▶ **Aim of the exercise**: Look through the entries below and extract exactly the lines from the one containing "The image size is (1372, 871)." through the one containing "Given: Choose the Annotate pencil tool", ends included.

▶ **Provided entries**:

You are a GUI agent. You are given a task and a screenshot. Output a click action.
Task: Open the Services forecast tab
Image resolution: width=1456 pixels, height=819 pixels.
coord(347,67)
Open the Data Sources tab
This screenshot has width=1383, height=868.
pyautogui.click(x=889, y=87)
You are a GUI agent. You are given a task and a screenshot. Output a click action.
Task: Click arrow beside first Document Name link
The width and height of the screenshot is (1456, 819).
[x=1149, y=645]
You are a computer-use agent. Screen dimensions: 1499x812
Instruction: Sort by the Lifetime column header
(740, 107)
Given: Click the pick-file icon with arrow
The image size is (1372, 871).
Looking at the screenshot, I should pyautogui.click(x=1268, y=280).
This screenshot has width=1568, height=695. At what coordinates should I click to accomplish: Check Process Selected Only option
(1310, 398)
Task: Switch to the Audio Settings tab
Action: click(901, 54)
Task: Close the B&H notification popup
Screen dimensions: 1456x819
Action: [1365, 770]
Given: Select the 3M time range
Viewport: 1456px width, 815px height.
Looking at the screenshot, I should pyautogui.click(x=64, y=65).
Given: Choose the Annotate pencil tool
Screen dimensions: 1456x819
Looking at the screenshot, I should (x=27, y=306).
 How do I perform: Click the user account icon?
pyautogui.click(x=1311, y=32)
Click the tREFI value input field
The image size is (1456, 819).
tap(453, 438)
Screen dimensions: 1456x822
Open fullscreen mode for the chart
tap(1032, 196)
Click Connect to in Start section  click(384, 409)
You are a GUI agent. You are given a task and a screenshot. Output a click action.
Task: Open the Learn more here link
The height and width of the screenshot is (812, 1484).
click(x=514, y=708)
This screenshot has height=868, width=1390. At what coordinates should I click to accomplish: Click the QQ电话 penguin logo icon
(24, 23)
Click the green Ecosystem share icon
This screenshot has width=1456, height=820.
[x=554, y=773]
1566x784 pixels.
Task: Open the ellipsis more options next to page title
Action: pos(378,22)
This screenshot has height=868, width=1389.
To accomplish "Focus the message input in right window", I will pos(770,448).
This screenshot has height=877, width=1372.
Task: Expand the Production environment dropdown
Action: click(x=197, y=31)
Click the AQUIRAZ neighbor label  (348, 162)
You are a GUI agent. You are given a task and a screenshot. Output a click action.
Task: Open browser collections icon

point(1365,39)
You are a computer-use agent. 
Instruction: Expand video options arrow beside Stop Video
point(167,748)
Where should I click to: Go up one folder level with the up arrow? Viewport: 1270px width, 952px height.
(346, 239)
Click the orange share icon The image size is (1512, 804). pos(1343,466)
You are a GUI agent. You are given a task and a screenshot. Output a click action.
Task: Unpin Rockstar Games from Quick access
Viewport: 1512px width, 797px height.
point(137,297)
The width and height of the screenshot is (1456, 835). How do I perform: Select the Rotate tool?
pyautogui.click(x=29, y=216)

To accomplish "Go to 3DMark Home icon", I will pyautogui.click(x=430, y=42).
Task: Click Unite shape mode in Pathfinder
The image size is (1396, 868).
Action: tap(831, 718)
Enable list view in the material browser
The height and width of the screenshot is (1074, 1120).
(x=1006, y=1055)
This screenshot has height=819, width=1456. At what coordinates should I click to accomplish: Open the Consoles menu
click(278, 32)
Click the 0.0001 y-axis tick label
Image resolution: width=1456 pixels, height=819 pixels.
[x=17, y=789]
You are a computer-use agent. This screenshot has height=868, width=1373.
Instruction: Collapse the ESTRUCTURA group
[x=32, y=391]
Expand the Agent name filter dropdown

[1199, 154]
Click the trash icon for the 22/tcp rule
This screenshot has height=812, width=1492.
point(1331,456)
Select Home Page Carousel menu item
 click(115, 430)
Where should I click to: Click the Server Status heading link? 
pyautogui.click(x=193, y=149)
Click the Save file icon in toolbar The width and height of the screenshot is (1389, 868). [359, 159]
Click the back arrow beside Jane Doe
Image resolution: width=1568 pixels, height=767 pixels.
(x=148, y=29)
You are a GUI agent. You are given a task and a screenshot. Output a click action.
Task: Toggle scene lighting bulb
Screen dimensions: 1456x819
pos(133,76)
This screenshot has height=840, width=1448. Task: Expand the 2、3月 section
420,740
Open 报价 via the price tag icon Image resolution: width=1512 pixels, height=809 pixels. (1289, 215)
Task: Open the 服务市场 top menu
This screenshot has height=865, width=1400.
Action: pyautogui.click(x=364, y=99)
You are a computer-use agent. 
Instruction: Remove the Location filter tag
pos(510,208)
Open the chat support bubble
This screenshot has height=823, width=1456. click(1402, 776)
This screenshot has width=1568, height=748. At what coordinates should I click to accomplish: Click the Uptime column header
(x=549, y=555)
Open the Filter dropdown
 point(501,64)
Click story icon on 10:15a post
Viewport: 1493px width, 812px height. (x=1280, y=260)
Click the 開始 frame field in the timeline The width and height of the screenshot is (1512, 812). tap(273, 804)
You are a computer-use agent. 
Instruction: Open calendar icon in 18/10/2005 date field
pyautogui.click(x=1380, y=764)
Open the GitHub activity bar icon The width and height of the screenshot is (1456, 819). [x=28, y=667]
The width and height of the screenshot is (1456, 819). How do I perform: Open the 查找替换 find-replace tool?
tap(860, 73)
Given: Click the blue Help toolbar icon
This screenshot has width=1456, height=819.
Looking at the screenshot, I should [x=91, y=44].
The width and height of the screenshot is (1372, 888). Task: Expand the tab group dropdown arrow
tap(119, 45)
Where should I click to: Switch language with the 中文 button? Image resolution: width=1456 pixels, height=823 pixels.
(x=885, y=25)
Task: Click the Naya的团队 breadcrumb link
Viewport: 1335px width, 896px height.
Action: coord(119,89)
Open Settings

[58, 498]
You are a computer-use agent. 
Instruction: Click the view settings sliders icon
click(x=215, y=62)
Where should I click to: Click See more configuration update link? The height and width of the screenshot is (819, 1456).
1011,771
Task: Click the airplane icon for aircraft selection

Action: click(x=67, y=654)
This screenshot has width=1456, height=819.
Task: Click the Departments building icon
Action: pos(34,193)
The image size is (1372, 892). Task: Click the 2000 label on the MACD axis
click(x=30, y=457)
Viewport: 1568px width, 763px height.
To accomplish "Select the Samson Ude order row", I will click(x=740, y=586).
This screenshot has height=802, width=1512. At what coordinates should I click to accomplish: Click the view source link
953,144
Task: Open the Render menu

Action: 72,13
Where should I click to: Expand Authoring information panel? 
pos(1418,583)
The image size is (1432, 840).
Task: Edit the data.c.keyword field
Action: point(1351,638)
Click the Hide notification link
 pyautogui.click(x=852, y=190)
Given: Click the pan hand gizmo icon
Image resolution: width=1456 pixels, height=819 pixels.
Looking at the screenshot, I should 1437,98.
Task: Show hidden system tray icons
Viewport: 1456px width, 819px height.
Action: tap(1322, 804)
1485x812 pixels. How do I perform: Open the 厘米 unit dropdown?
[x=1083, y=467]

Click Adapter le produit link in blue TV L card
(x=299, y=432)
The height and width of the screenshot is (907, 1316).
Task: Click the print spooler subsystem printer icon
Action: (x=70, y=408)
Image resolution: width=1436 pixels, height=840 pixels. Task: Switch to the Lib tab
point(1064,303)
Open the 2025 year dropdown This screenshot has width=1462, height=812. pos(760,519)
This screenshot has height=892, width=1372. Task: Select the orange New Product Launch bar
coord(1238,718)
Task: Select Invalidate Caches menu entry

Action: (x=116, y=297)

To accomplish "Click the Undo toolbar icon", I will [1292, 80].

▶ **Written response**:
The image size is (1372, 871).
Looking at the screenshot, I should pyautogui.click(x=1268, y=280).
This screenshot has width=1568, height=695. At what coordinates should I click to accomplish: Check Process Selected Only option
(1310, 398)
Task: Switch to the Audio Settings tab
Action: click(901, 54)
Task: Close the B&H notification popup
Screen dimensions: 1456x819
Action: [1365, 770]
Given: Select the 3M time range
Viewport: 1456px width, 815px height.
Looking at the screenshot, I should pyautogui.click(x=64, y=65).
Given: Choose the Annotate pencil tool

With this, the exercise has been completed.